**About this task**
Return the lines of the data below starting at the one holding "Task: Enable the 自分には通知しない checkbox" and ending at the one holding "Screen dimensions: 569x464", word for word, leaving every picture out.

**Available data**
-*-

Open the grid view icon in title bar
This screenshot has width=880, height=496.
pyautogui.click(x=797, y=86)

-*-

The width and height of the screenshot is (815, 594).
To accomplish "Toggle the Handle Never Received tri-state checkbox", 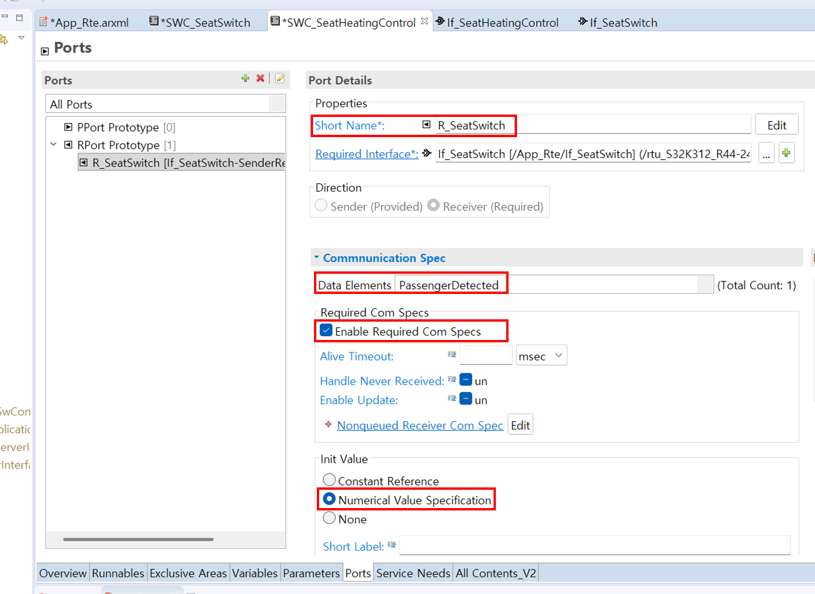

-*-

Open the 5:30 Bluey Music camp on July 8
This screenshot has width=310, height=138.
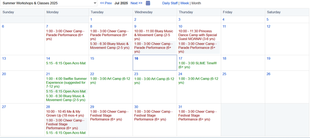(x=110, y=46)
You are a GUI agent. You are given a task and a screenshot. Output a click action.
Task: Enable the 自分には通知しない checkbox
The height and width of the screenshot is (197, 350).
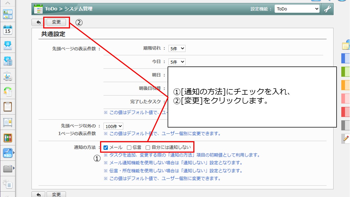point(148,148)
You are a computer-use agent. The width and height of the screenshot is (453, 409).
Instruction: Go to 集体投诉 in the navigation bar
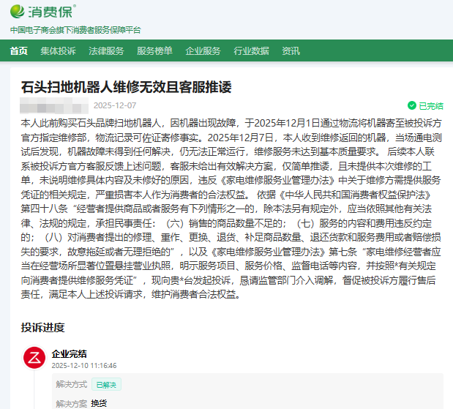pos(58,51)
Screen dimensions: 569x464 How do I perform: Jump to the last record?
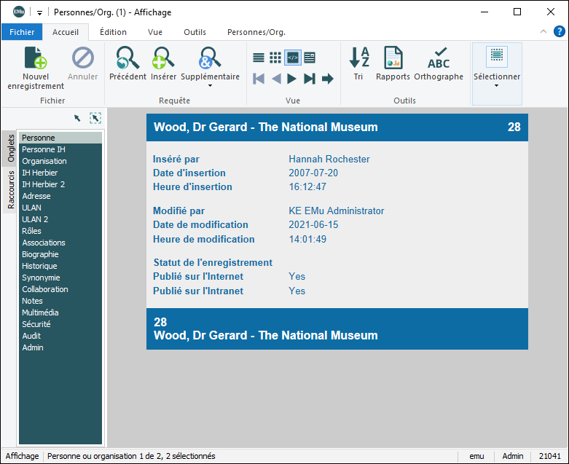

-*-

**The answer**
Task: Enable the 自分には通知しない checkbox
The height and width of the screenshot is (197, 350).
point(148,148)
You are a computer-use agent. The width and height of the screenshot is (453, 409).
Instruction: Go to 集体投诉 in the navigation bar
pos(58,51)
Screen dimensions: 569x464 How do I perform: Jump to the last record?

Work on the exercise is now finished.